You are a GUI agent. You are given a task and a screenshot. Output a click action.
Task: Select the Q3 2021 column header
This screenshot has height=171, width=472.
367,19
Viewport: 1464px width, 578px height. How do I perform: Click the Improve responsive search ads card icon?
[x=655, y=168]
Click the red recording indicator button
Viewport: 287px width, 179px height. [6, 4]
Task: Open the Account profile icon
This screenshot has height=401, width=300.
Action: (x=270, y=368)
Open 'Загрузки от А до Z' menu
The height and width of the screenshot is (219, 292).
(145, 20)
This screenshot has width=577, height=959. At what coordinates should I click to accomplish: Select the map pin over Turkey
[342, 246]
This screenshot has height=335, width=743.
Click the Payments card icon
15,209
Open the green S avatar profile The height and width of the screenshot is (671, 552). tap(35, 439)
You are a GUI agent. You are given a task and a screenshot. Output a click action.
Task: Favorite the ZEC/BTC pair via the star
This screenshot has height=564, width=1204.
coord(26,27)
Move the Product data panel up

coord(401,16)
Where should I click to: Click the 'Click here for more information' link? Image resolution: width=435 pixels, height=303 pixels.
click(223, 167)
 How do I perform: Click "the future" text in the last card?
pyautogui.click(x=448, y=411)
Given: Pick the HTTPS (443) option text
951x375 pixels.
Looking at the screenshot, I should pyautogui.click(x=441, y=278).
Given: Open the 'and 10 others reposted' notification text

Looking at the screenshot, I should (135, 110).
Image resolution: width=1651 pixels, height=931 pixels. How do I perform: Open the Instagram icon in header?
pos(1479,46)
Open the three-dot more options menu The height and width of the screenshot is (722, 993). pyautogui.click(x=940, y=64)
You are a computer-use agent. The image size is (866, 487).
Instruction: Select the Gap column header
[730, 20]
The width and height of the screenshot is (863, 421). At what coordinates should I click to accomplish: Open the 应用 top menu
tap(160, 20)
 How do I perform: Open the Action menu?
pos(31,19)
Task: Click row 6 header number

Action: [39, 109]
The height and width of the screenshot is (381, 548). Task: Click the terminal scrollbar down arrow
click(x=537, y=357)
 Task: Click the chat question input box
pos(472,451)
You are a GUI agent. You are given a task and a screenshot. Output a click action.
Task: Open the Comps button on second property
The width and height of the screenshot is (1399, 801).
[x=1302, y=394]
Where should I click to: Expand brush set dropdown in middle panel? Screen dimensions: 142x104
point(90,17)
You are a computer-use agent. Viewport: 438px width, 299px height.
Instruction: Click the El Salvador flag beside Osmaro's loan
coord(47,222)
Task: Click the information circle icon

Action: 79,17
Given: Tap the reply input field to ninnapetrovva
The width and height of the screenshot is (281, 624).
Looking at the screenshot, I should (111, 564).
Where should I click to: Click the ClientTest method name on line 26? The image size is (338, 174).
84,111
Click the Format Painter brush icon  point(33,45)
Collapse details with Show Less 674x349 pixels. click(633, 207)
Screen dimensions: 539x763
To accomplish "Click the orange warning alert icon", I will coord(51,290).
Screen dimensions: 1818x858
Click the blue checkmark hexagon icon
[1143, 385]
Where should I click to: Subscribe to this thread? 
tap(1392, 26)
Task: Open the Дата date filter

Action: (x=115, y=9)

•••••

### [WHAT THIS TASK INVOLVES]
Repeat each record word for word.

### [TASK OUTPUT]
You are a GUI agent. You are given a task and a screenshot. Output a click action.
Task: Select the Q3 2021 column header
This screenshot has height=171, width=472.
367,19
Viewport: 1464px width, 578px height. How do I perform: Click the Improve responsive search ads card icon?
[x=655, y=168]
Click the red recording indicator button
Viewport: 287px width, 179px height. [6, 4]
Task: Open the Account profile icon
This screenshot has height=401, width=300.
Action: (x=270, y=368)
Open 'Загрузки от А до Z' menu
The height and width of the screenshot is (219, 292).
(145, 20)
This screenshot has width=577, height=959. At what coordinates should I click to accomplish: Select the map pin over Turkey
[342, 246]
This screenshot has height=335, width=743.
Click the Payments card icon
15,209
Open the green S avatar profile The height and width of the screenshot is (671, 552). tap(35, 439)
You are a GUI agent. You are given a task and a screenshot. Output a click action.
Task: Favorite the ZEC/BTC pair via the star
This screenshot has height=564, width=1204.
coord(26,27)
Move the Product data panel up

coord(401,16)
Where should I click to: Click the 'Click here for more information' link? Image resolution: width=435 pixels, height=303 pixels.
click(223, 167)
 How do I perform: Click "the future" text in the last card?
pyautogui.click(x=448, y=411)
Given: Pick the HTTPS (443) option text
951x375 pixels.
Looking at the screenshot, I should pyautogui.click(x=441, y=278).
Given: Open the 'and 10 others reposted' notification text

Looking at the screenshot, I should (135, 110).
Image resolution: width=1651 pixels, height=931 pixels. How do I perform: Open the Instagram icon in header?
pos(1479,46)
Open the three-dot more options menu The height and width of the screenshot is (722, 993). pyautogui.click(x=940, y=64)
You are a computer-use agent. The image size is (866, 487).
Instruction: Select the Gap column header
[730, 20]
The width and height of the screenshot is (863, 421). At what coordinates should I click to accomplish: Open the 应用 top menu
tap(160, 20)
 How do I perform: Open the Action menu?
pos(31,19)
Task: Click row 6 header number

Action: [39, 109]
The height and width of the screenshot is (381, 548). Task: Click the terminal scrollbar down arrow
click(x=537, y=357)
 Task: Click the chat question input box
pos(472,451)
You are a GUI agent. You are given a task and a screenshot. Output a click action.
Task: Open the Comps button on second property
The width and height of the screenshot is (1399, 801).
[x=1302, y=394]
Where should I click to: Expand brush set dropdown in middle panel? Screen dimensions: 142x104
point(90,17)
You are a computer-use agent. Viewport: 438px width, 299px height.
Instruction: Click the El Salvador flag beside Osmaro's loan
coord(47,222)
Task: Click the information circle icon

Action: 79,17
Given: Tap the reply input field to ninnapetrovva
The width and height of the screenshot is (281, 624).
Looking at the screenshot, I should (111, 564).
Where should I click to: Click the ClientTest method name on line 26? The image size is (338, 174).
84,111
Click the Format Painter brush icon  point(33,45)
Collapse details with Show Less 674x349 pixels. click(633, 207)
Screen dimensions: 539x763
To accomplish "Click the orange warning alert icon", I will coord(51,290).
Screen dimensions: 1818x858
Click the blue checkmark hexagon icon
[1143, 385]
Where should I click to: Subscribe to this thread? 
tap(1392, 26)
Task: Open the Дата date filter

Action: (x=115, y=9)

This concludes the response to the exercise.